## Spark DataFrame Handling Missing Data

In [1]:
from pyspark.sql import SparkSession

In [2]:
spark = SparkSession.builder.appName('miss').getOrCreate()

In [3]:
df = spark.read.csv('./Python-and-Spark-for-Big-Data-master/Spark_DataFrames/ContainsNull.csv',header=True,
                   inferSchema=True)

In [4]:
df.show()

+----+-----+-----+
|  Id| Name|Sales|
+----+-----+-----+
|emp1| John| null|
|emp2| null| null|
|emp3| null|345.0|
|emp4|Cindy|456.0|
+----+-----+-----+



In [5]:
df.na.drop().show()

+----+-----+-----+
|  Id| Name|Sales|
+----+-----+-----+
|emp4|Cindy|456.0|
+----+-----+-----+



Can specify a threshold ('thresh') to  determine when to drop a row with missing values.

In [6]:
# Only drop rows with two missing values (e.g., emp2).
df.na.drop(thresh=2).show()

+----+-----+-----+
|  Id| Name|Sales|
+----+-----+-----+
|emp1| John| null|
|emp3| null|345.0|
|emp4|Cindy|456.0|
+----+-----+-----+



In [7]:
# If a row has any row value (how='any'), drop the row (e.g., emp1, emp2, emp3).
df.na.drop(how='any').show()

+----+-----+-----+
|  Id| Name|Sales|
+----+-----+-----+
|emp4|Cindy|456.0|
+----+-----+-----+



In [8]:
# Only drop the row of all the variables (how='all') have missing values.
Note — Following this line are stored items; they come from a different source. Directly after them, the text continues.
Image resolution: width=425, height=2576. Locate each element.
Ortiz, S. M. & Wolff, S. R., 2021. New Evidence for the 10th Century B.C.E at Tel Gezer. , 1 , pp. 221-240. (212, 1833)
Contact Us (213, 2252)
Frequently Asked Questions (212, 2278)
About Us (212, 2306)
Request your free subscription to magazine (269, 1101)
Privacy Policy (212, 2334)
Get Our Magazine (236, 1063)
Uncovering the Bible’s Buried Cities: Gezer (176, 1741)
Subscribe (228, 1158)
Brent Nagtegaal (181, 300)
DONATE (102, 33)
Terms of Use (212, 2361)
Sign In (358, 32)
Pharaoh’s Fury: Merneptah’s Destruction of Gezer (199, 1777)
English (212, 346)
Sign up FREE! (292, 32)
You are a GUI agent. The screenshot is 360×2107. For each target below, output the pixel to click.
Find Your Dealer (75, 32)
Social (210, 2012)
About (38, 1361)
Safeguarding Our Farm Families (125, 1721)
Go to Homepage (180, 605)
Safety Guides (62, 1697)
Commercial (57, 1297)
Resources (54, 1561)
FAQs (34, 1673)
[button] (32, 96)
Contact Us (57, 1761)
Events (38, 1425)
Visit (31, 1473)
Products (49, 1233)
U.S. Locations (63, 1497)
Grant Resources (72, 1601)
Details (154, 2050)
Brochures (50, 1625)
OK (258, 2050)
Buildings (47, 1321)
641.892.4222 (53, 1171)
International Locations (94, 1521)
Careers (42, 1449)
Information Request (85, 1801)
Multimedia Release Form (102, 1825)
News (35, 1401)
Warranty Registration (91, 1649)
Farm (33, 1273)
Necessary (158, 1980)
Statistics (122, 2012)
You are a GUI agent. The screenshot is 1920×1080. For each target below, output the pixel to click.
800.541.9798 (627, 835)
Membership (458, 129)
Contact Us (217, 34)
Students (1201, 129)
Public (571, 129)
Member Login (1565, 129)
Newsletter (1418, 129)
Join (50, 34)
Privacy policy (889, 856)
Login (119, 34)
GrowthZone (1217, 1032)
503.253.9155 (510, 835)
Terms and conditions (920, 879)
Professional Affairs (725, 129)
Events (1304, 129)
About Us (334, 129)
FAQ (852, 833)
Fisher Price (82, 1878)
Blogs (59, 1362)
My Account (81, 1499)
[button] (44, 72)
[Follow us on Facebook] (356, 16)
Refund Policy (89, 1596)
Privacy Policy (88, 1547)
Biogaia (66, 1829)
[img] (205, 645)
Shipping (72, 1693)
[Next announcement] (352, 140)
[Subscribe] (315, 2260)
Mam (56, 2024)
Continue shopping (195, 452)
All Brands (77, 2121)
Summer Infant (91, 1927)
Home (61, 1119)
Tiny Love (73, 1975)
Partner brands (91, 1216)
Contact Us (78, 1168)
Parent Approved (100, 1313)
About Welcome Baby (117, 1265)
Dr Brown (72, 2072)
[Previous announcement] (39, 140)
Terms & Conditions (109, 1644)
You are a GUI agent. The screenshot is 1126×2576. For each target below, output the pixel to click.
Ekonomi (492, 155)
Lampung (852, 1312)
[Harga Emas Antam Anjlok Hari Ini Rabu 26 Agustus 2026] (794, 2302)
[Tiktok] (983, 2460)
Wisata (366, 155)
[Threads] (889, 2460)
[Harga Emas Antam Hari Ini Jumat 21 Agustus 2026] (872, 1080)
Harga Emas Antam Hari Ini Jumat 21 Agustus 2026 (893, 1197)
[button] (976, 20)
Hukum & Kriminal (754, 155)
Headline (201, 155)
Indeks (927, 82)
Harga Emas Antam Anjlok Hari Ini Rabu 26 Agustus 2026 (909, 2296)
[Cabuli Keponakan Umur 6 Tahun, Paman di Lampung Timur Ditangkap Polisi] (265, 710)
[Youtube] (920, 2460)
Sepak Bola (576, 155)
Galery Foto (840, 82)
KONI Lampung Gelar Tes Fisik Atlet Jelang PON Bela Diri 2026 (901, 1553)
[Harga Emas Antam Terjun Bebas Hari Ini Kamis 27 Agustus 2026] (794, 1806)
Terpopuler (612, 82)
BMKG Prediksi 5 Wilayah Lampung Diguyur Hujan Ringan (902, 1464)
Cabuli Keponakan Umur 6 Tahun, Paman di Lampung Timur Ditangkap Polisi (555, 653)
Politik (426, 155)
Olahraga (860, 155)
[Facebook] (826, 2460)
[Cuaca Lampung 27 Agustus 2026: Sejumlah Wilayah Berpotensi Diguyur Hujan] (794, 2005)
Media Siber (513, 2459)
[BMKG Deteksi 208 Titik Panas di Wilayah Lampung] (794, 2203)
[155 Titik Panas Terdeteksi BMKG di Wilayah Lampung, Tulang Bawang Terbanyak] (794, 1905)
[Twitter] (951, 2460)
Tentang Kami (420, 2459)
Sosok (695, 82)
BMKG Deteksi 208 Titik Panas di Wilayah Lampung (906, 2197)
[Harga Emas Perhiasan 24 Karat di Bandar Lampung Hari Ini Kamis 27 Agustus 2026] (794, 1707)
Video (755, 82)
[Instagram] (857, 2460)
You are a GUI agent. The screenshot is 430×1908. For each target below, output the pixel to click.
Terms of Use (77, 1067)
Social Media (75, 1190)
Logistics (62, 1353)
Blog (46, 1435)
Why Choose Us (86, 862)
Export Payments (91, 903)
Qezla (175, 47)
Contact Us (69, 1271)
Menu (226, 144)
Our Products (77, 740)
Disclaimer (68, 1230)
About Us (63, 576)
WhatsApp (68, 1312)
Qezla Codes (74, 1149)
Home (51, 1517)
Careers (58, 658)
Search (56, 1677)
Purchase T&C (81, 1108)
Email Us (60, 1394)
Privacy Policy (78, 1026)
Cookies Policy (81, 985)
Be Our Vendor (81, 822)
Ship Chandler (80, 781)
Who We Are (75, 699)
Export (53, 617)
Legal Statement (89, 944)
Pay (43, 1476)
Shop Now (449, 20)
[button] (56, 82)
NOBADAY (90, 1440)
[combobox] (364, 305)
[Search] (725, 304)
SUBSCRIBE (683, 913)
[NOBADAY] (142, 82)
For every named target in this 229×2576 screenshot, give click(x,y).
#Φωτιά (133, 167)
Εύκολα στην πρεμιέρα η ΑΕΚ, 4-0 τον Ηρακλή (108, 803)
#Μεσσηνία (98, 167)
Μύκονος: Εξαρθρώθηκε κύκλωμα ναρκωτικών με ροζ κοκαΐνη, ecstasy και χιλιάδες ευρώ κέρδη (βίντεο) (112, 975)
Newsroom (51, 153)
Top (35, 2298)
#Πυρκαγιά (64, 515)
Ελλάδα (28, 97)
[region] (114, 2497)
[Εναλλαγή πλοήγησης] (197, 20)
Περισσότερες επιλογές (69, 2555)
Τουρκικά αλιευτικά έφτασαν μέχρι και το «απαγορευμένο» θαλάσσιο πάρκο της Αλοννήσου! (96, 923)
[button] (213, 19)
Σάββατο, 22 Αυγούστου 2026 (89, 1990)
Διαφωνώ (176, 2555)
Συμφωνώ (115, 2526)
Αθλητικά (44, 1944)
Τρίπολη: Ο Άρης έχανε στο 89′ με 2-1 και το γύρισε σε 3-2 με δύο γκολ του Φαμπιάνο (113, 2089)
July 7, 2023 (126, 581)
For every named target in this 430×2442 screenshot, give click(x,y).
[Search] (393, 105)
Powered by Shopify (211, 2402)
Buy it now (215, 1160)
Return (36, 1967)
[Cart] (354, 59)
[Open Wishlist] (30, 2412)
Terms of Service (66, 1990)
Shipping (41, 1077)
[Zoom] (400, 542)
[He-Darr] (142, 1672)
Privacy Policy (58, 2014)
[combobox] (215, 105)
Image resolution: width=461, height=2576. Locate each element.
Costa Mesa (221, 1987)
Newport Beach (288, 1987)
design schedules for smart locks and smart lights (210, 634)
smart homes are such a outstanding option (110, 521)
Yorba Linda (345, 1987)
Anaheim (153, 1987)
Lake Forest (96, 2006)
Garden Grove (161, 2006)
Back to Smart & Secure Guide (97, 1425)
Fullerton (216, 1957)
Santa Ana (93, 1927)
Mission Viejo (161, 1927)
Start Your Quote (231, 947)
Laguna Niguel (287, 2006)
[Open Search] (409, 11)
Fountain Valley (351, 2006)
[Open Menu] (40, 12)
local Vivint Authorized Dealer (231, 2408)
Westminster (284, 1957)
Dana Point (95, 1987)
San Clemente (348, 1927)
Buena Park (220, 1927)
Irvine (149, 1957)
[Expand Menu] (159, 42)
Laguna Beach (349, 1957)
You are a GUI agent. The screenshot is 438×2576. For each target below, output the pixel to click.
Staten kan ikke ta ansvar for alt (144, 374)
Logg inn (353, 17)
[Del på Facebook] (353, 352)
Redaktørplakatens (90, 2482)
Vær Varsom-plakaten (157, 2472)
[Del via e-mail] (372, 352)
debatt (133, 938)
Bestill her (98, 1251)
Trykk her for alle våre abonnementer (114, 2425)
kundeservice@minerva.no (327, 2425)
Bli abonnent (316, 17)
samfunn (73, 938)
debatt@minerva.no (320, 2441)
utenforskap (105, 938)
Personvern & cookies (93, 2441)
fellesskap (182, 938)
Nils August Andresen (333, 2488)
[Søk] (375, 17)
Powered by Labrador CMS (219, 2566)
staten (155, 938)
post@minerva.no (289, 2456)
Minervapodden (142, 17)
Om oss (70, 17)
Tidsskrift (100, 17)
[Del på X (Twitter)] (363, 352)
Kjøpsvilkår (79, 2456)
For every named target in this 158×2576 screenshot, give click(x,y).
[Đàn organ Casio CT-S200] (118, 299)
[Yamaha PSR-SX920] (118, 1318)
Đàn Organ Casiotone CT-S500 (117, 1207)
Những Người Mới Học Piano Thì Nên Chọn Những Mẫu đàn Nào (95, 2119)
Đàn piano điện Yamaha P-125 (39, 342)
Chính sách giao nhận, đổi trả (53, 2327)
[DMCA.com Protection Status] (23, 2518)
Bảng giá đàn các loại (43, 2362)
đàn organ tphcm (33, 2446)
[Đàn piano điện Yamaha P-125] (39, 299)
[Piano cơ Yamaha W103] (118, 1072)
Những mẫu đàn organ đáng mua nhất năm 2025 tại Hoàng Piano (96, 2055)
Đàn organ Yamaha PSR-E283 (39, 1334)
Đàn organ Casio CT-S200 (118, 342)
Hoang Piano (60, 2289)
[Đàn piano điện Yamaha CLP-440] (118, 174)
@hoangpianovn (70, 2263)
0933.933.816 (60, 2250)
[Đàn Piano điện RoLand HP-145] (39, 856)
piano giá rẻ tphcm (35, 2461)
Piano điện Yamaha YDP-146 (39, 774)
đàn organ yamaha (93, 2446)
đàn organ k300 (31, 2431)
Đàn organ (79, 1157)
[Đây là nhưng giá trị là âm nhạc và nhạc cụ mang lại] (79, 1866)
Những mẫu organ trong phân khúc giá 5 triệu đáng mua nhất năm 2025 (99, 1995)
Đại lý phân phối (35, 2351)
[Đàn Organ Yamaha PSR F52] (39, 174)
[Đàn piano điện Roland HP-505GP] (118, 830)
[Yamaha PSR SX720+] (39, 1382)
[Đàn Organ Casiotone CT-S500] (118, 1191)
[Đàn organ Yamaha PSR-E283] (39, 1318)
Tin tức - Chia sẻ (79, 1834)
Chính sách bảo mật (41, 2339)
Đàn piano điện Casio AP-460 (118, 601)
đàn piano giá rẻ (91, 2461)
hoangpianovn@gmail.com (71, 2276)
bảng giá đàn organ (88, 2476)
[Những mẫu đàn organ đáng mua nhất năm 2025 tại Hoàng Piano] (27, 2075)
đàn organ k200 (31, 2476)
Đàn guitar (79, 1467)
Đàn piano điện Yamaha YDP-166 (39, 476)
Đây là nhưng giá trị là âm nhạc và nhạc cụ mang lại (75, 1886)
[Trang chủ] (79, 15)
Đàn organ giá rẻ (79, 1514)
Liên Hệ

No row is dropped because each case has at least an 'Id' value.
df.na.drop(how='all').show()

+----+-----+-----+
|  Id| Name|Sales|
+----+-----+-----+
|emp1| John| null|
|emp2| null| null|
|emp3| null|345.0|
|emp4|Cindy|456.0|
+----+-----+-----+



In [9]:
# Subset the data if needed.
df.na.drop(subset=['Sales']).show()

+----+-----+-----+
|  Id| Name|Sales|
+----+-----+-----+
|emp3| null|345.0|
|emp4|Cindy|456.0|
+----+-----+-----+



In [10]:
df.printSchema()

root
 |-- Id: string (nullable = true)
 |-- Name: string (nullable = true)
 |-- Sales: double (nullable = true)



In [11]:
# Fill missing data with 'FILL VALUE.' PySpark is intelligent enough to only make these edits for the string column.
df.na.fill('FILL VALUE').show()

+----+----------+-----+
|  Id|      Name|Sales|
+----+----------+-----+
|emp1|      John| null|
|emp2|FILL VALUE| null|
|emp3|FILL VALUE|345.0|
|emp4|     Cindy|456.0|
+----+----------+-----+



In [12]:
# Likewise, fill in '0' for missing values (only the numeric column will reflect this change).
df.na.fill(0).show()

+----+-----+-----+
|  Id| Name|Sales|
+----+-----+-----+
|emp1| John|  0.0|
|emp2| null|  0.0|
|emp3| null|345.0|
|emp4|Cindy|456.0|
+----+-----+-----+



In [13]:
# Regardless, subset your data to explicitly note which column's missing values will be edited.
df.na.fill('No Name',subset=['Name']).show()

+----+-------+-----+
|  Id|   Name|Sales|
+----+-------+-----+
|emp1|   John| null|
|emp2|No Name| null|
|emp3|No Name|345.0|
|emp4|  Cindy|456.0|
+----+-------+-----+



Import the 'means' function from the PySpark library to replace missing values with the column mean.

In [14]:
from pyspark.sql.functions import mean

In [15]:
# Collect the value to get the object back.
mean_val = df.select(mean(df['Sales'])).collect()

In [16]:
mean_val[0]

Row(avg(Sales)=400.5)

In [17]:
mean_sales = mean_val[0][0]

In [18]:
mean_sales

400.5

In [19]:
# Replace the null values with the the mean_sales value.
df.na.fill(mean_sales,['Sales']).show()

+----+-----+-----+
|  Id| Name|Sales|
+----+-----+-----+
|emp1| John|400.5|
|emp2| null|400.5|
|emp3| null|345.0|
|emp4|Cindy|456.0|
+----+-----+-----+



In [20]:
# This is another way of replacing the null values in the 'Sales' column with the mean.
df.na.fill(df.select(mean(df['Sales'])).collect()[0][0],['Sales']).show()

+----+-----+-----+
|  Id| Name|Sales|
+----+-----+-----+
|emp1| John|400.5|
|emp2| null|400.5|
|emp3| null|345.0|
|emp4|Cindy|456.0|
+----+-----+-----+